BEGIN Available data

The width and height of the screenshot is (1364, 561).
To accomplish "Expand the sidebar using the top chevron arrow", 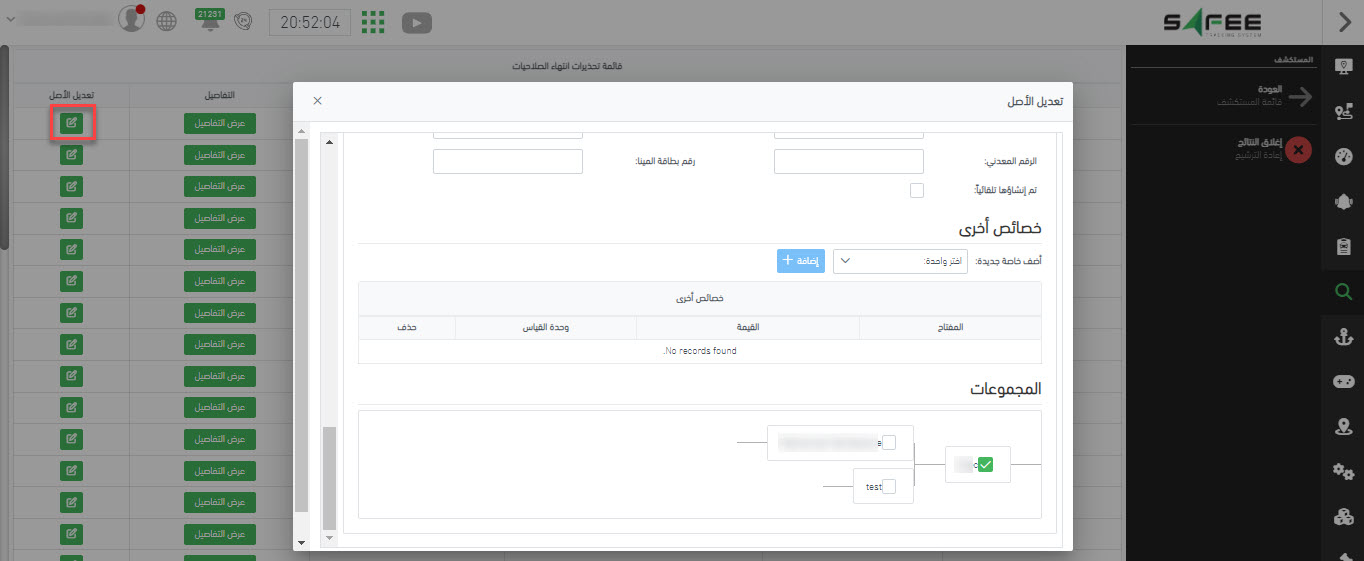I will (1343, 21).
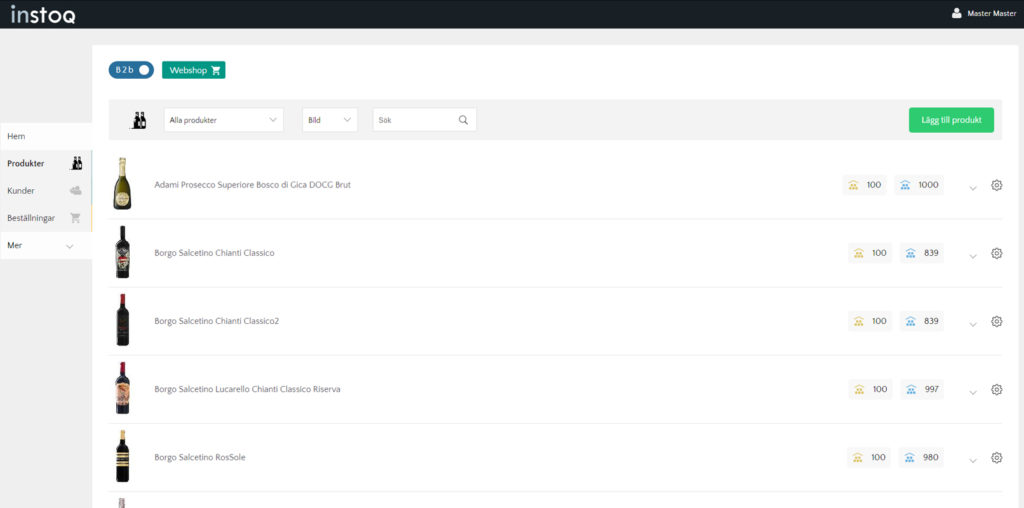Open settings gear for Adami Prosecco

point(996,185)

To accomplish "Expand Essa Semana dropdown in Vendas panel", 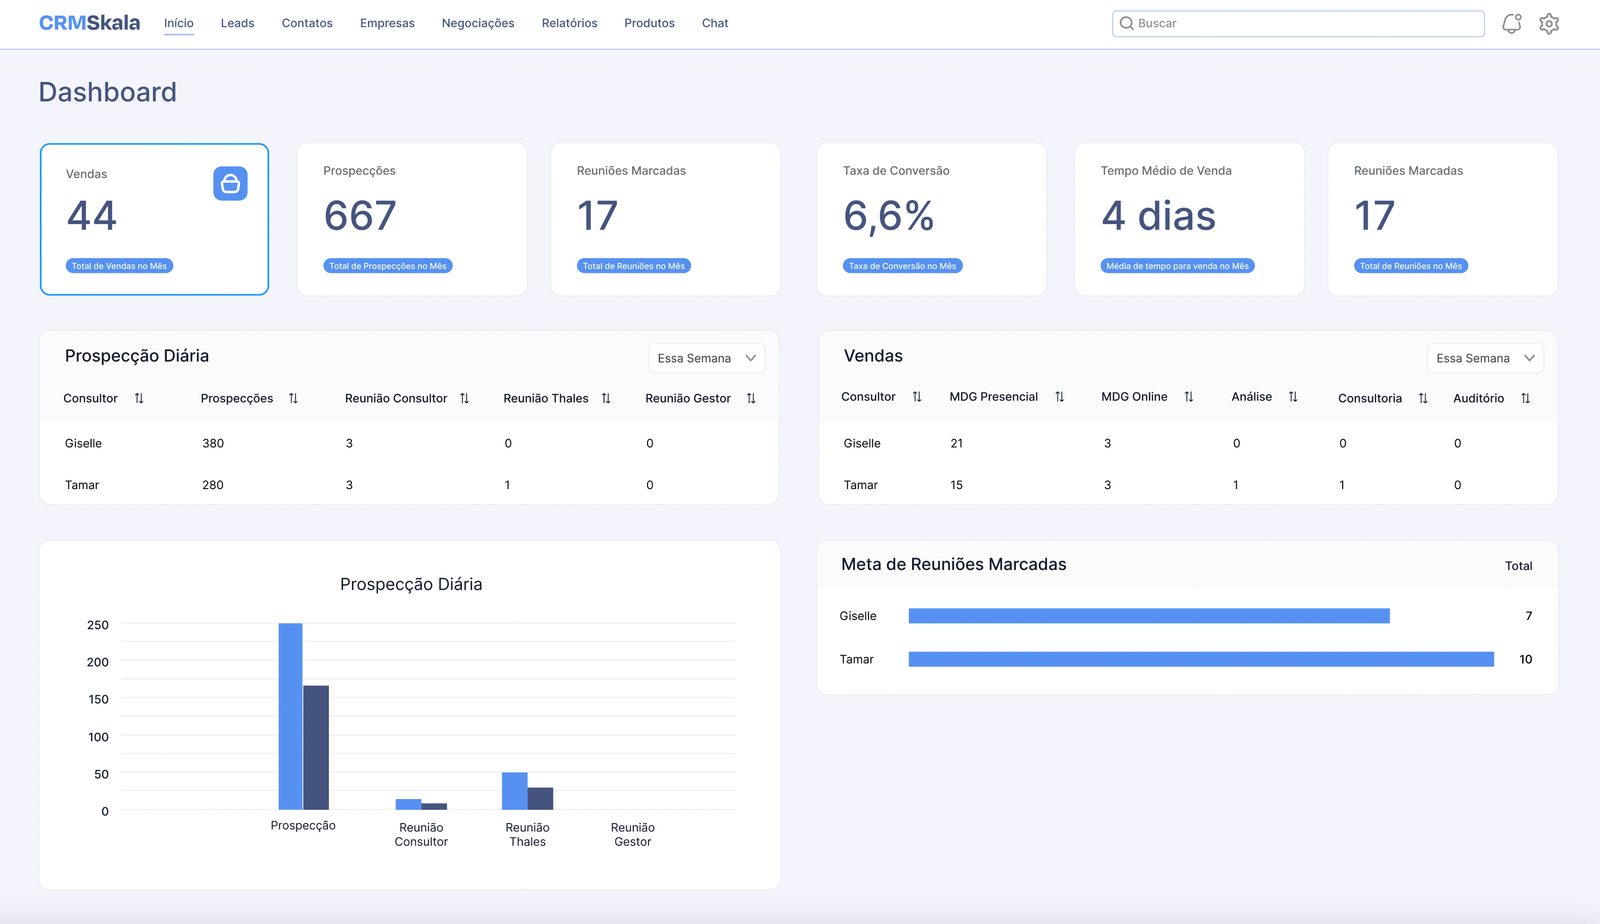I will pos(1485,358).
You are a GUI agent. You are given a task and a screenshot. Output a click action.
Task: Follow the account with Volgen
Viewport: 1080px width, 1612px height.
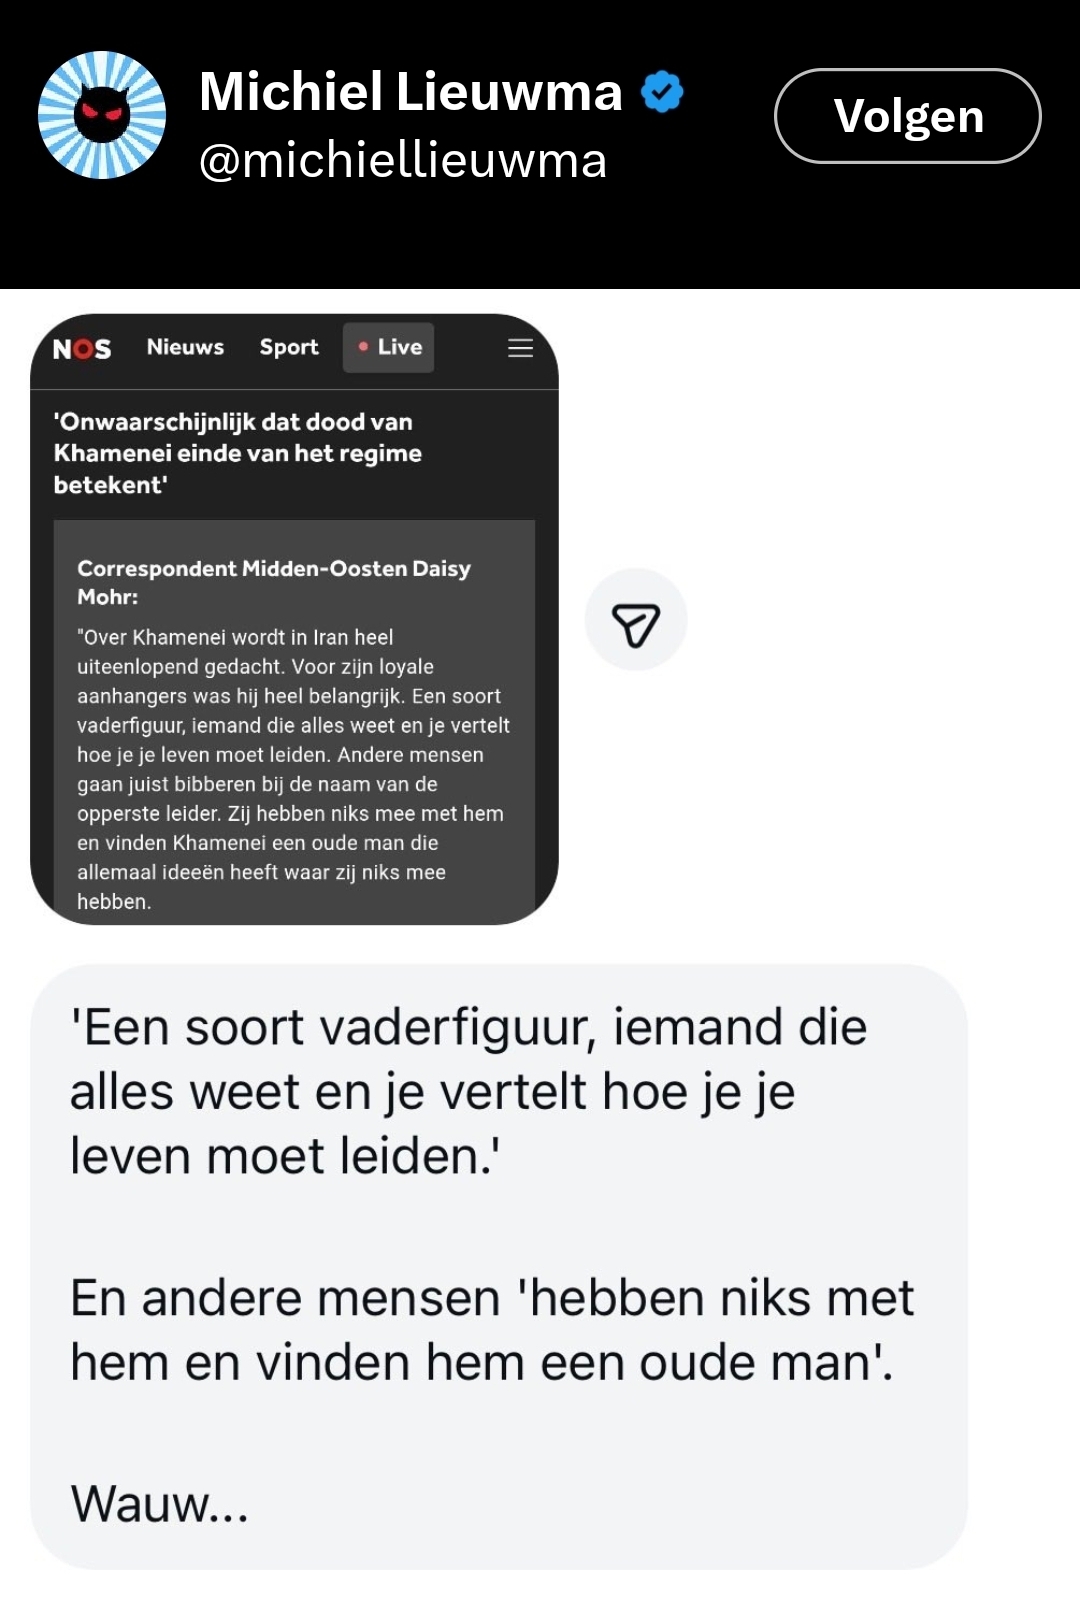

END Available data

Filter the listing down to the lines holding the word "height", and return those.

§ Response to the exercise:
The width and height of the screenshot is (1364, 561).
Viewport: 1080px width, 1612px height.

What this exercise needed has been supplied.